What's the Damage?
[In the following review of The Rest of Life, Kemp addresses the subjects of life's instabilities and “the hazards of human existence.”]
A surprising feature of The Rest Of Life is how cheery its author looks in the photograph on the dustjacket. For the world encountered in her pages is far from comforting. Life's ability to deal out harm is unsparingly chronicled. Nothing sustaining, it's stressed, is likely to last for long. On to all the close relationships and domestic circumstances that Mary Gordon portrays could be pinned a warning phrase she once used as the title for a collection of short stories: Temporary Shelter.
Institutional refuges—a hostel for battered wives, a centre for autistic youngsters, a rehabilitation ward—loom in the backgrounds of the three novellas that make up this book. In the foreground are love affairs overhung with an atmosphere of precariousness and impermanence. Once again, Gordon's characters include a sizeable proportion of refugees and the damaged. People are seen as inescapably under siege from accident, ageing and disease. Vulnerability is highlighted as the essence of human existence. Characters who are getting along without too much difficulty for the time being almost superstitiously congratulate themselves on the good luck they are, transiently, enjoying.
In keeping with Gordon's never-lapsing consciousness of peril (the emotional, physical and mental catastrophes that can smash into the little havens people have staked out for themselves), each of the three women this book focuses on takes a job attempting to rectify or restrict life's harmfulness. The narrator of the first novella is a social worker helping abused wives; the second story is told by a psychiatric doctor specialising in the care of autistic children: the elderly woman at the centre of the third has been a nurse in a physiotherapy unit for injured soldiers.
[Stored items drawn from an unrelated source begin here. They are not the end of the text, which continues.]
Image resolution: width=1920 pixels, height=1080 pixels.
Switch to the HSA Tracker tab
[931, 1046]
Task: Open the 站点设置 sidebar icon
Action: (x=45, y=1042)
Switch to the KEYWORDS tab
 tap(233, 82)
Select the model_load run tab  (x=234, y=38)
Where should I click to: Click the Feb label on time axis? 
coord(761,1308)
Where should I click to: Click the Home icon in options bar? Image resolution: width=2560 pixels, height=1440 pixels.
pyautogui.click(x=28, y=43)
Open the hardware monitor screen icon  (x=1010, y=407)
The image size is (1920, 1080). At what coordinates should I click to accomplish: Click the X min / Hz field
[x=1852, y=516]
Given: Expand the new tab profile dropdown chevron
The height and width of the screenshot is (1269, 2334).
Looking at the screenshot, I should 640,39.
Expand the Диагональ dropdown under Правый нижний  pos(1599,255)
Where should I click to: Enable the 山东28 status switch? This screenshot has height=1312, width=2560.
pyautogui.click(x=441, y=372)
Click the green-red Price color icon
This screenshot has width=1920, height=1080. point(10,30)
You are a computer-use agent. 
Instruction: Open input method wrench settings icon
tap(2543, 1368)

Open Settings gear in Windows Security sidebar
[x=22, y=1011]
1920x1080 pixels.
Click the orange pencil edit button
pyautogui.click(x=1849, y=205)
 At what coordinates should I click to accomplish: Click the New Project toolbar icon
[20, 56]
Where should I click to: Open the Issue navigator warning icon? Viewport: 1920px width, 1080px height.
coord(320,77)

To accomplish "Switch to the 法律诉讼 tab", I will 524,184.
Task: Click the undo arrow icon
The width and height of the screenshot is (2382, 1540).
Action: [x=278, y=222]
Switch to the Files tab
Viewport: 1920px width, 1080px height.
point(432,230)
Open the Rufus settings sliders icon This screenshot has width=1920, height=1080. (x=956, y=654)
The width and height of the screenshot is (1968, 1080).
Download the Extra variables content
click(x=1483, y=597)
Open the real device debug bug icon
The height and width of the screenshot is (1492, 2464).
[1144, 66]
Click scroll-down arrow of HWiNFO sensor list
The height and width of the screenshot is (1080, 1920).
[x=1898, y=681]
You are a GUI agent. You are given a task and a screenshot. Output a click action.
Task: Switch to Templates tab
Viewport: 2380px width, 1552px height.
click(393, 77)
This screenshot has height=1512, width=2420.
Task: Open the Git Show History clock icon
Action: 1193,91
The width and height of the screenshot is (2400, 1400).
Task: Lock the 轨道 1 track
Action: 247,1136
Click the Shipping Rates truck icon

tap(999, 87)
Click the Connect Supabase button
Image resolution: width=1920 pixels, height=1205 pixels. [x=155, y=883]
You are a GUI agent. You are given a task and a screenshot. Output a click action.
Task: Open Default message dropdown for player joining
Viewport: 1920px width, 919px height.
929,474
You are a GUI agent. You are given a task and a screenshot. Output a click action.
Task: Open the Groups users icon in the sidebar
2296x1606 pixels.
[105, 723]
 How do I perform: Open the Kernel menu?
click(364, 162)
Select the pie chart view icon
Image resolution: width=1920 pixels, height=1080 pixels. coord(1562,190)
With their pathological guardedness and bizarre clenched routines—one won't speak unless cocooned inside a construction of cardboard, wires and tins; another can't sleep unless in a “house” made from newspapers and boxes—the autistic children in the story “Living At Home” appear as merely extreme cases of patterns of behaviour Gordon detects everywhere.
Several times, the instability of even the most assured-looking ways of living is emphasised. A martinet who puts her faith in strict rationality and control is glimpsed, years after her retirement, deranged and raving in a hospital bed. Aghast, a daughter watches her mother's well-regulated, cultured existence disintegrate into the squalors of senile dementia. The ills of old age are bleakly dotted across these stories.
Like many Gordon protagonists, the women who tell their stories in the first two novellas—“Immaculate Man” and “Living at Home”—are well into middle life: not yet sufficiently advanced into old age as to be subject to its afflictions, but sufficiently far from youth to be apprehensive of what is approaching. Behind both is a scatter of broken relationships. The love affair in which each is, for now, happily involved seems a prodigy of unlikelihood.
The late-fortyish social worker in New York state, who recounts “Immaculate Man,” is the secret lover of a Catholic priest who has spent 20 years as a celibate in a monastery. The psychiatrist in “Living At Home” shares her London flat intermittently with a restless Italian foreign correspondent, continually drawn to danger zones abroad.
How these relationships are established and now sustain themselves is recorded with all the powers of observation and empathy Mary Gordon has finely honed through three novels and an earlier collection of short stories. As in those books, psychological depth impressively combines with sociological breadth.
The concluding story in The Rest Of Life—the one that gives the book its title—ranges particularly widely. From present-day America, it harks back to the Italy of the 1920s, where Paola, the daughter of a cultivated high-bourgeois home, fell in love as a girl of 15 with a youth morbidly enamoured of romantic deathliness. Cajoled into a suicide pact, she recoiled at the last minute, leaving her adolescent lover to shoot himself alone. From the “sixty-three years of frozen life” that ensued—decades petrified with shame, guilt and shock—she awakes only when she at last returns to her native Turin.
All three novellas in The Rest Of Life glint with brief flashes of wintry wit. Here and there, life's satisfactions glow like fires that won't take long to fade. But it's in their exact, unwavering delineation of the hazards of human existence that the distinction of these stories resides. Fastidiously unflinching, they are at once acute exercises in, and studies of, watchfulness.